Burnley may get the ball forward quicker than anyone else in the Premier League - but it is effective
Sean Dyche's footballing nirvana is a mixed style of play, trying to hurt opponents in as many ways as possible.
But the pragmatic Clarets boss isn't shy of getting the ball forward as quickly as possible into the strikers.
As he said after the 1-1 draw at Liverpool in 2017: "We deliberately got the ball and got it as far down their throat as we could because we felt it would be effective.”
Despite being labelled as "anti-football" by David Luiz, then of Chelsea, just over a year ago, Dyche makes no excuses for not trying to replicate the type of possession, death by a thousand passes, philosophy that Manchester City have made particularly effective.
After that barb from Luiz, Dyche noted: “I don’t have to defend anything. There are no rights and wrongs to football in my opinion.
“I can’t remember ever going into an interview and saying: ‘It was a disgrace: Man City had 800 passes. That shouldn’t be allowed.’
“The idea of football is to try to win. You work backwards from winning. But win you must.

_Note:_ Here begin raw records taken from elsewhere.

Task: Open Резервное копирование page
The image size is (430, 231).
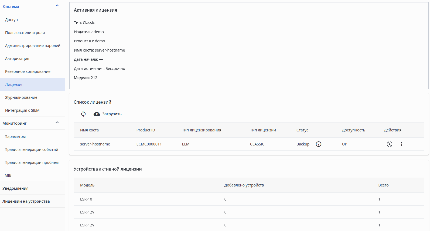Action: (28, 72)
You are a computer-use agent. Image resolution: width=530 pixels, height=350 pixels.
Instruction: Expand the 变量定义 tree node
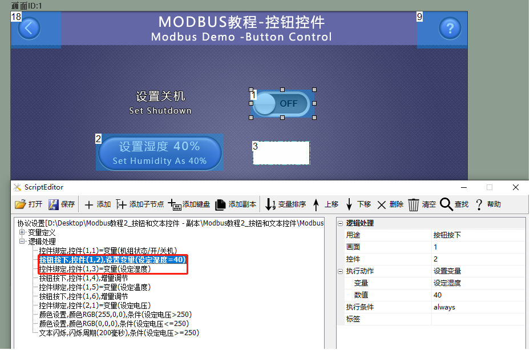click(x=22, y=232)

You have to win to stay in the Premier League.”
Dyche's preference for fielding two, and sometimes three, strikers was derided in some quarters as Burnley were relegated in 2015, but he has stuck to his guns, and other sides are returning to a twin spearhead.
He explained his preference earlier this season: “A lot has been made of me playing two centre forwards, but I think centre forwards are the best players, in that it’s the hardest job, so if there are two of them, commonsensically it gives you at least somewhat of a better chance.

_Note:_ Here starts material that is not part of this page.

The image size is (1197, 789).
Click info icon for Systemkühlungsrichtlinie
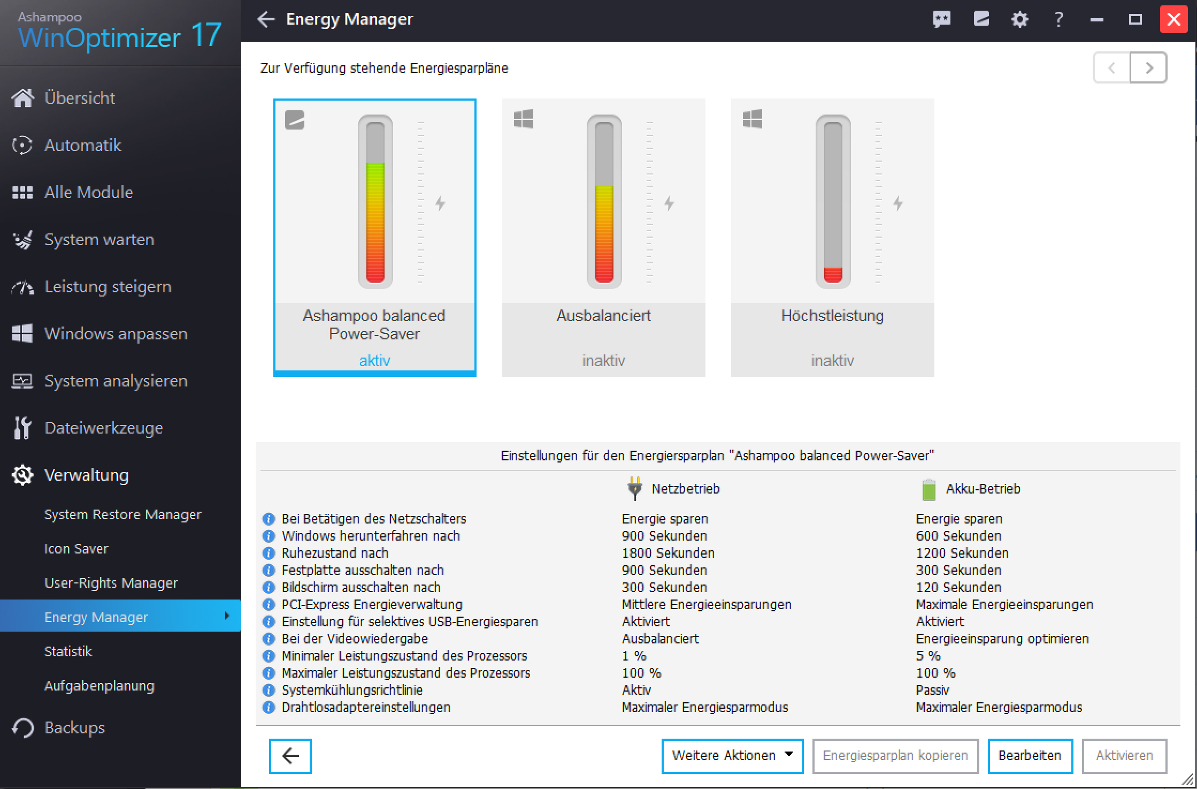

”But I appreciate the players you’ve got, if you’ve got a key centre forward who needs other players in midfield to go and adapt, if you’ve got wide players who can come inside and join in with the centre forward, then that’s another weapon.

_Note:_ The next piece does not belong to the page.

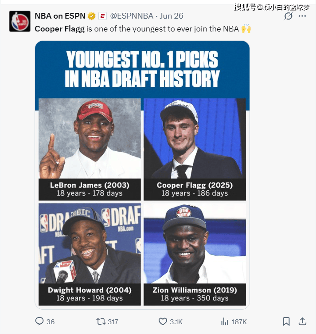Open the LeBron James (2003) photo
Screen dimensions: 316x334
coord(90,138)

“But I do like playing two centre forwards, I think it’s effective, when they play well, together, and when they link, when they do that, you usually see two centre halves in trouble.”
So, you will see Burnley play into any two of their strikers more often than any other side in the top flight.
Only 37.8% of Burnley's passes are in their own half - tied with Sheffield United, who also get it forward more quickly, albeit they have developed a deserved reputation for a more inventive philosophy, with their unique over-lapping centre backs.
The side with the next fewest passes in their own half are Manchester City, who, despite their ability to play out from the back, only recorded 39.5% of their total passes - presumably because teams are wary of pressing Pep Guardiola's side high up the pitch, and enabling them to pass through the press and attack the space in behind.
Liverpool, 25 points clear at the top, get the ball forward quicker than 13 of their Premier League rivals, playing the seventh lowest percentage of passes in their own half at 43.1%.
Top of the pile for passes in their own half are Arsenal with 51.1% - again, no surprise for anyone who saw the Clarets' 2-1 defeat at the Emirates back in August.
It is all well and good looking to keep the ball, but you have to pass with purpose, and the Gunners, particularly under Unai Emery, were often put under pressure by their insistence on playing out from the back, with both centre backs inside the area under the new rule brought in at the start of this season.
Burnley's style of play appeared to be mocked by Arsenal's on-loan Real Madrid midfielder Dani Ceballos, who, in discussion with Henrikh Mikhitaryan on the bench, seemingly gestured 'boom, boom, boom, over the top'.
However, Arsenal were only a point and a place ahead of the Clarets before the league was put on hold, with Ceballos having almost disappeared from view since his excellent debut.
Norwich, meanwhile, under Daniel Farke, also have a desire to play, play, play, although it sees them sitting bottom of the Premier League before lockdown.
The Canaries have played 51% of passes in their own half - again targeted by Burnley in their 2-0 win at Turf Moor in September, when both goals came from winning the ball close to the Norwich goal.
Third are Graham Potter's Brighton, again with relegation worries, at 49.4%.
Next in the list are two sides on 48.1%, who tend to play on the counter-attack, using pace - Wolves and Bournemouth.